The city is not admitting to any wrongdoing. And it will pay the settlement with money from its self-insurance fund.

Nevada
Trump campaign asks judge to kill vote-by-mail law

LAS VEGAS (AP) — Attorneys for President Donald Trump’s reelection campaign are urging a federal judge in Las Vegas to block a state law and prevent mail-in ballots from going to all active Nevada voters less than eight weeks before the Nov. 3 elections and amid the coronavirus pandemic.

The campaign argues in documents filed Tuesday in a bid to keep the lawsuit alive that it is hurt by the state law passed in July by the Democrat-led Legislature because it forces Republicans to divert resources to “educating Nevada voters on those changes and encouraging them to still vote.”

Thea McDonald, a spokeswoman for the Trump campaign, declined to comment Thursday about the lawsuit. Attorneys for the state did not immediately respond to messages.

The Trump campaign argues that sending ballots to nearly 1.7 million active voters in Nevada will impede Republicans’ ability to elect candidates “because the law will ‘confuse’ their voters and ‘create incentive’ to stay away from the polls.”

The 16-page filing was an answer to Nevada Secretary of State Barbara Cegavske’s motion last month to throw out the lawsuit filed by the Trump campaign, Republican National Committee and state Republicans.

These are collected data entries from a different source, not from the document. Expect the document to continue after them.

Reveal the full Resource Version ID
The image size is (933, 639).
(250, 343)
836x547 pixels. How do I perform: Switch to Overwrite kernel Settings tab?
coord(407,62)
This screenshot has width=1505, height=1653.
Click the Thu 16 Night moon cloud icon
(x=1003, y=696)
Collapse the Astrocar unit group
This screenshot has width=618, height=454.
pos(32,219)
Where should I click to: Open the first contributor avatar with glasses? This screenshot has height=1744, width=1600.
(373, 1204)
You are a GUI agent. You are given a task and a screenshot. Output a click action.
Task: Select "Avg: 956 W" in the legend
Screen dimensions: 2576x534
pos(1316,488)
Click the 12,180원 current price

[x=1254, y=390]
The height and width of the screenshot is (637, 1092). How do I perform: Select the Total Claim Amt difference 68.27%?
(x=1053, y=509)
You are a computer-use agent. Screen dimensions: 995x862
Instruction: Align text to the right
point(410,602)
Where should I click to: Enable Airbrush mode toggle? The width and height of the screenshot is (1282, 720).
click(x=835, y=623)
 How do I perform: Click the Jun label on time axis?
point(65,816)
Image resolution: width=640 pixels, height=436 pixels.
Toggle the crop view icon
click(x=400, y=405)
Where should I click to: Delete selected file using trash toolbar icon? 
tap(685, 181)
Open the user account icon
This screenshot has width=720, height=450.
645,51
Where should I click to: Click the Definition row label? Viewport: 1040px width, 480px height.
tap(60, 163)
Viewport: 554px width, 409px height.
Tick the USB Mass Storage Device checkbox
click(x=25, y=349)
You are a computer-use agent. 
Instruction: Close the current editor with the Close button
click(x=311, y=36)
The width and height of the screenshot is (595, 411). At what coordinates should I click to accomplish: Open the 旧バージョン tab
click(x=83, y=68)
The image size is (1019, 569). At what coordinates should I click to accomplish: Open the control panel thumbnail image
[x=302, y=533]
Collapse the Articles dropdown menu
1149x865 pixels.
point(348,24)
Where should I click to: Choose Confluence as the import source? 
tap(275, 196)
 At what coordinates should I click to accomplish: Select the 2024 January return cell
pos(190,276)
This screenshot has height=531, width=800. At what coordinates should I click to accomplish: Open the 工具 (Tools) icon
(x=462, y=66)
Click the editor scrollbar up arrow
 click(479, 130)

Cegavske, also a Republican, opposed the law as unaffordable before it passed the Democrat-led Legislature in July. The lawsuit targeted her as the state’s top elections official. The office of state Attorney General Aaron Ford, a Democrat, is defending the law in court.

Nevada argues that the Trump campaign and Republicans don’t have legal standing to take the case to court and have failed to explain how they’d be harmed. The state also argues that Republicans do not support their “nebulous argument that (the state law) increases the likelihood of voter fraud.”

The Democratic National Committee and state Democrats are seeking to join the lawsuit, and attorneys from around the country on both sides have applied to take part.

Defenders of the vote-by-mail plan note that another federal judge in Nevada rejected a challenge against the use of mail-in ballots during Nevada’s primary elections in June.

They characterize the state law as a modest change to address the dangers of voting in-person during the COVID-19 pandemic.

Trump, who has acknowledged voting absentee by mail himself in the past, has repeatedly attacked what he terms “universal mail-in voting” as unsafe and a soft target for fraud and interference.

“With Universal Mail-In Voting (not Absentee Voting, which is good), 2020 will be the most INACCURATE & FRAUDULENT Election in history,” he tweeted July 30.

Senior U.S. District Judge James Mahan has not scheduled hearings ahead of a decision on Democrats’ requests to intervene, or Cegavske’s request to dismiss the lawsuit.